Do we choose uniforms as a reflection of belief or value, or do they shape us? Rineke Dijkstra’s series Oliver (2000–03) tracks a young legionnaire, Olivier Silva, through three years of training, his adolescent innocence in the first image giving way to the appearance of hardened authority in the last. Dijkstra, whose work frequently traces moments of transformation, frames Olivier’s shifting identity in ways that appear both melancholy and deceptive. It’s hard not to mourn the boy whose worldview seems to have altered so radically. And yet, what does a sharply pressed uniform and a military haircut tell us about his character? The suit, like the photograph, is only an image.

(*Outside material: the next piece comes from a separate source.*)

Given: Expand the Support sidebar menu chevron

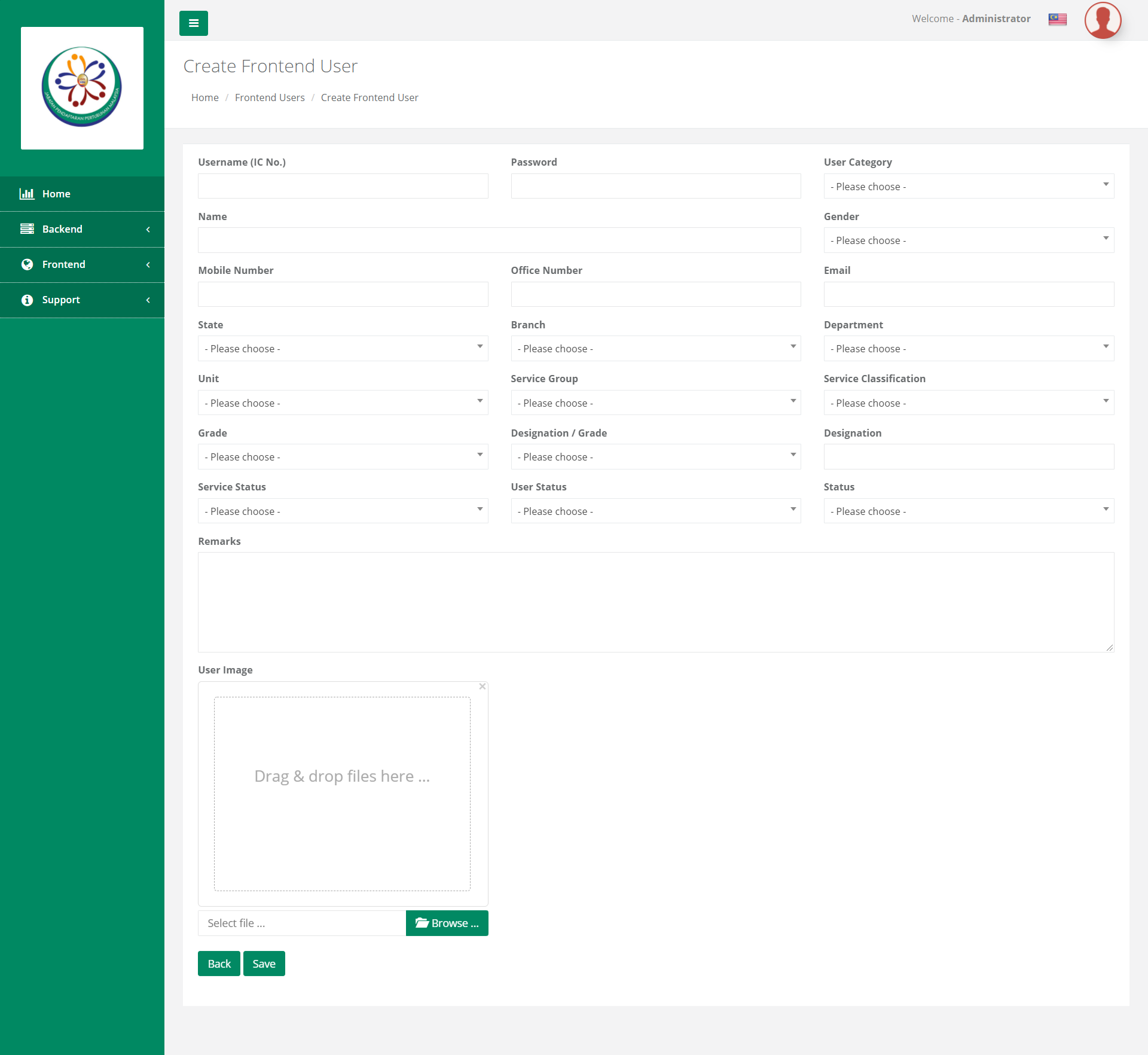Looking at the screenshot, I should pyautogui.click(x=148, y=300).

The exhibition has a coda of sorts, a projection of the art world’s more eccentric “uniform.” The voluminous installation includes 364 images of art-world professionals by Los Angeles–based artist Walead Beshty, who’s been amassing an archive of portraits for over a decade of individuals with whom he has worked. As curator, Stahel opted to organize the images according to their primary art-world activity: artist, curator, collector, arts administrator, et cetera (Beshty’s larger archive of 1,400 images and counting is ordered chronologically). Stahel’s catalogue text on them suggests the dream of an art-world counterculture, an “anti-uniform,” albeit an idea which “risks achieving the opposite.” Though moving as a gesture of acknowledgement and collaboration of often unseen labor, I’m not sure what one might glean from such a presentation sociologically, beyond the markers of exclusion and privilege that often inflect cultural work.
Other, spectral museum workers appear in the main exhibition. At various junctions in the show, visitors also encounter Mueller’s series Portraits (Guards) (2010–12), life-size video portraits of uniformed guards, watching over them from strategically placed screens. (All the subjects are real-life museum guards from the Peabody Essex Museum in Salem, Massachusetts, for which the work was originally made.) As an installation, they force a confrontation and consideration that doesn’t often occur between spectator and custodian. Though the installation itself is difficult to fully appreciate via digital documentation, it’s also one of the most affecting—the vision of these apparitions still guarding the work set against the question of what has happened to them, and others like them, amidst the mass closure of cultural institutions the world over.
UNIFORM: INTO THE WORK / OUT OF THE WORK opened at MAST Foundation, Bologna, Italy, on January 25; the museum is currently closed due to the coronavirus crisis. See the museum’s website for updates.